Records from a dataset:
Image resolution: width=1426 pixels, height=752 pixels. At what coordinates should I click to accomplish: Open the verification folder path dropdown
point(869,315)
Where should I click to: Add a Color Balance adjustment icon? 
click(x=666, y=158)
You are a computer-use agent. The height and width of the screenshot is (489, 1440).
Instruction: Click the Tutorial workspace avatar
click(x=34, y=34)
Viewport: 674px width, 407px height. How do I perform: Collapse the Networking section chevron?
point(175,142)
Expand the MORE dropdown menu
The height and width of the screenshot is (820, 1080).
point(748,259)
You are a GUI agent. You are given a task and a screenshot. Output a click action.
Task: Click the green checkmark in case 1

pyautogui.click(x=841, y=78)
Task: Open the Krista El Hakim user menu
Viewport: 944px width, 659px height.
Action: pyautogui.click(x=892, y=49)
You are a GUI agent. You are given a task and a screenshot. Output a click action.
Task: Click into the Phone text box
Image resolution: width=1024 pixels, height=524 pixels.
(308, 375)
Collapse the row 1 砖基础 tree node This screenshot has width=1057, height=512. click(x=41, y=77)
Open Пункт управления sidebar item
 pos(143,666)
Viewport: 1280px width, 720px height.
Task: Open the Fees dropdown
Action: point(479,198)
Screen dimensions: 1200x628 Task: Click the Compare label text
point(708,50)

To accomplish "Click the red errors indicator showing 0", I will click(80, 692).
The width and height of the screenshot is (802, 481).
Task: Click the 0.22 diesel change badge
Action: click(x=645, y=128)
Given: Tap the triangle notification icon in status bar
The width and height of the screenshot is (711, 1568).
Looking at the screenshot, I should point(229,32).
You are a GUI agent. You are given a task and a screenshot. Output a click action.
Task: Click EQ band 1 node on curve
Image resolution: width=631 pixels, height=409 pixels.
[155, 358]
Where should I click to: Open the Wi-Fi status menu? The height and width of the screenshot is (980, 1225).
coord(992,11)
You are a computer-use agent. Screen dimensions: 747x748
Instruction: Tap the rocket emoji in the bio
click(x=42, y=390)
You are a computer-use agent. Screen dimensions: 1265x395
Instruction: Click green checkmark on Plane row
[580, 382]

◆ Problem to work on:
Would you please transcribe all of the entries above exactly?

◆ Solution for this exercise:
Image resolution: width=1426 pixels, height=752 pixels. At what coordinates should I click to accomplish: Open the verification folder path dropdown
point(869,315)
Where should I click to: Add a Color Balance adjustment icon? 
click(x=666, y=158)
You are a computer-use agent. The height and width of the screenshot is (489, 1440).
Instruction: Click the Tutorial workspace avatar
click(x=34, y=34)
Viewport: 674px width, 407px height. How do I perform: Collapse the Networking section chevron?
point(175,142)
Expand the MORE dropdown menu
The height and width of the screenshot is (820, 1080).
point(748,259)
You are a GUI agent. You are given a task and a screenshot. Output a click action.
Task: Click the green checkmark in case 1

pyautogui.click(x=841, y=78)
Task: Open the Krista El Hakim user menu
Viewport: 944px width, 659px height.
Action: pyautogui.click(x=892, y=49)
You are a GUI agent. You are given a task and a screenshot. Output a click action.
Task: Click into the Phone text box
Image resolution: width=1024 pixels, height=524 pixels.
(308, 375)
Collapse the row 1 砖基础 tree node This screenshot has width=1057, height=512. click(x=41, y=77)
Open Пункт управления sidebar item
 pos(143,666)
Viewport: 1280px width, 720px height.
Task: Open the Fees dropdown
Action: point(479,198)
Screen dimensions: 1200x628 Task: Click the Compare label text
point(708,50)

To accomplish "Click the red errors indicator showing 0", I will click(80, 692).
The width and height of the screenshot is (802, 481).
Task: Click the 0.22 diesel change badge
Action: click(x=645, y=128)
Given: Tap the triangle notification icon in status bar
The width and height of the screenshot is (711, 1568).
Looking at the screenshot, I should point(229,32).
You are a GUI agent. You are given a task and a screenshot. Output a click action.
Task: Click EQ band 1 node on curve
Image resolution: width=631 pixels, height=409 pixels.
[155, 358]
Where should I click to: Open the Wi-Fi status menu? The height and width of the screenshot is (980, 1225).
coord(992,11)
You are a computer-use agent. Screen dimensions: 747x748
Instruction: Tap the rocket emoji in the bio
click(x=42, y=390)
You are a computer-use agent. Screen dimensions: 1265x395
Instruction: Click green checkmark on Plane row
[580, 382]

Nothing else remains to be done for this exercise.